Posicionamento da Coalizão Brasileira sobre violência sexual contra crianças e adolescentes

26/09/2020 09:51

Um mês após a comemoração de 30 anos do Estatuto da Criança e do Adolescente (ECA), o Brasil se  viu envolvido pela história de uma menina de 10 anos que engravidou em decorrência de estupro  cometido por seu tio. Ao drama do abuso sexual, praticado de forma reiterada ao longo de quatro anos,  e da gestação precoce e indesejada, somaram-se as dificuldades de acesso da criança ao direito legal  a um aborto seguro. 

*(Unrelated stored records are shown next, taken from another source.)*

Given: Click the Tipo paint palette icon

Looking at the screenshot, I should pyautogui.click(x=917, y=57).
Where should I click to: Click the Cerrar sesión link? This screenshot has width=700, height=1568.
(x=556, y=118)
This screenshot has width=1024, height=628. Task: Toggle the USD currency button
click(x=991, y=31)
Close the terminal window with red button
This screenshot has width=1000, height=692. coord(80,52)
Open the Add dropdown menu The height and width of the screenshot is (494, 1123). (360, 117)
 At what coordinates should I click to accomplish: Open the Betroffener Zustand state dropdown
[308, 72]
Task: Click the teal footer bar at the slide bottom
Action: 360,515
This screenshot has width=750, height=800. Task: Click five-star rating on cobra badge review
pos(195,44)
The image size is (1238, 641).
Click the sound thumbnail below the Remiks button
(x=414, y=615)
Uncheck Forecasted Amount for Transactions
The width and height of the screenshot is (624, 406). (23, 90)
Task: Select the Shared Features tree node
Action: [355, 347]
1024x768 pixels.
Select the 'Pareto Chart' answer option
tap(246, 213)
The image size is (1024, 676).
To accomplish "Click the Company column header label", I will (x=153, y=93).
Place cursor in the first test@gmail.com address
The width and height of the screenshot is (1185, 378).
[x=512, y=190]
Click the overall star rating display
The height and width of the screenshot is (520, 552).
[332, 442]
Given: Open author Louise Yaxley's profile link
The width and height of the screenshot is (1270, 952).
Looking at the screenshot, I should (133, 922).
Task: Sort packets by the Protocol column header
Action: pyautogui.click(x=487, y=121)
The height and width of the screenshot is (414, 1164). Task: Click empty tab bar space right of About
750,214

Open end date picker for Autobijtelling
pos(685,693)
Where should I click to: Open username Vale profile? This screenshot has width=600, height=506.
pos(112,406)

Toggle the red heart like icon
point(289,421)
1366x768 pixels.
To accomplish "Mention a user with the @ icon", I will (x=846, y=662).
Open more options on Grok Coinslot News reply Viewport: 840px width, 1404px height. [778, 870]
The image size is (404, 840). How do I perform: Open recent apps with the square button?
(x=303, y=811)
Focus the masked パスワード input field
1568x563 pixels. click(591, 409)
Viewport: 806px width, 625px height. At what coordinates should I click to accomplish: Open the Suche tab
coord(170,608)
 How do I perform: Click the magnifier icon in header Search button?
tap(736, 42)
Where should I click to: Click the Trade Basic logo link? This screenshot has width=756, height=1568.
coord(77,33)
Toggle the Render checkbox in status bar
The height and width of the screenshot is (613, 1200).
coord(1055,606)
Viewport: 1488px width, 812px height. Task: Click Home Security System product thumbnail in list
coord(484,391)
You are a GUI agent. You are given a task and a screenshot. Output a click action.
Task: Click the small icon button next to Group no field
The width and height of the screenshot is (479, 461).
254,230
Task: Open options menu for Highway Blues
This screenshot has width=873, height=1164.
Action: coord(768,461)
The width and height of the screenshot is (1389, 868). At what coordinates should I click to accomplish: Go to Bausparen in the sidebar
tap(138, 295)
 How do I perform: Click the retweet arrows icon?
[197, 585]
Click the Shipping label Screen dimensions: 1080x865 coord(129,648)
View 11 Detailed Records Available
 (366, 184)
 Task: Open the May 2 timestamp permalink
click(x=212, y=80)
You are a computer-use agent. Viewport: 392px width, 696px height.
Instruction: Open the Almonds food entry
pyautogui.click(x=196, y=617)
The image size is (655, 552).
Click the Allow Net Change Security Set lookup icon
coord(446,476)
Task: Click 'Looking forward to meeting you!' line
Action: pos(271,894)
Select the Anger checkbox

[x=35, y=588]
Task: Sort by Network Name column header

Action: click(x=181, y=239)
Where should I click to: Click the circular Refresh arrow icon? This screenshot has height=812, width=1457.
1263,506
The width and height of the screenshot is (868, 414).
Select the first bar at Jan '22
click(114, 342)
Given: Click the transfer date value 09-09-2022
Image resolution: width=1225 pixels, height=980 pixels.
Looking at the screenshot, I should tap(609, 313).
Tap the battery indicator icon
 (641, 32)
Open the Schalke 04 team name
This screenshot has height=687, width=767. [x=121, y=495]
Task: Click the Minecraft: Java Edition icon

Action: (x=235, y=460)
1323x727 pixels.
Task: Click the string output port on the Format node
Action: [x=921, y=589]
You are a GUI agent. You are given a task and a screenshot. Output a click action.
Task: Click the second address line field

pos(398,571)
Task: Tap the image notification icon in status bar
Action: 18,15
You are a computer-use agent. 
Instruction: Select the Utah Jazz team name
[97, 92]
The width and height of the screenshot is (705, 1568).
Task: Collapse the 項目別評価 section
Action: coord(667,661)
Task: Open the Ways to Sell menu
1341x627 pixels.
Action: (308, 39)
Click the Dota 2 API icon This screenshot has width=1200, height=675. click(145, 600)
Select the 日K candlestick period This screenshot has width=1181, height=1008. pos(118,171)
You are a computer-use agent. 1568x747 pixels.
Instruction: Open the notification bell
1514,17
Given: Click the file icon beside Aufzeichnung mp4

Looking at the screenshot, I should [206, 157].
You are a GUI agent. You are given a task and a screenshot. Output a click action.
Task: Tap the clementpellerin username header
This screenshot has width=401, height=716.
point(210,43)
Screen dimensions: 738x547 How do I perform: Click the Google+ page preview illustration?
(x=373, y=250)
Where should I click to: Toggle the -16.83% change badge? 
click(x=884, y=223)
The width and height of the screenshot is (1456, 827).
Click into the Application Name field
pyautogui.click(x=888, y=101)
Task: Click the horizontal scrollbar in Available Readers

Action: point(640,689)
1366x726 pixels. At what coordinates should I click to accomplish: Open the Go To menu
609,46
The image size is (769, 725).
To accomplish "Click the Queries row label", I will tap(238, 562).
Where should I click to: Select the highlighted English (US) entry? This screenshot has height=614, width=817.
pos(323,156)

As múltiplas violações de direitos e violências que compõem essa história não são um caso isolado,  como revelam os dados sobre violência sexual contra crianças e gestação precoce no país. Segundo  o último Anuário Brasileiro de Segurança Pública (2019), 54% das vítimas do sexo feminino de estupros  registrados no Brasil em 2018 tinham até 13 anos. O mesmo levantamento apontou que a cada quatro  minutos uma menina dessa faixa etária é violentada sexualmente no país. É de conhecimento público  que parcela significativa dessas meninas são abusadas por familiares ou pessoas próximas à família,  o que facilita seu acesso às vítimas e dificulta enormemente o rompimento de ciclos de violência,  muitas vezes prolongados por anos. Assim, os perpetradores da violência sexual ficam quase sempre  impunes, levando à reiteração do crime contra suas vítimas.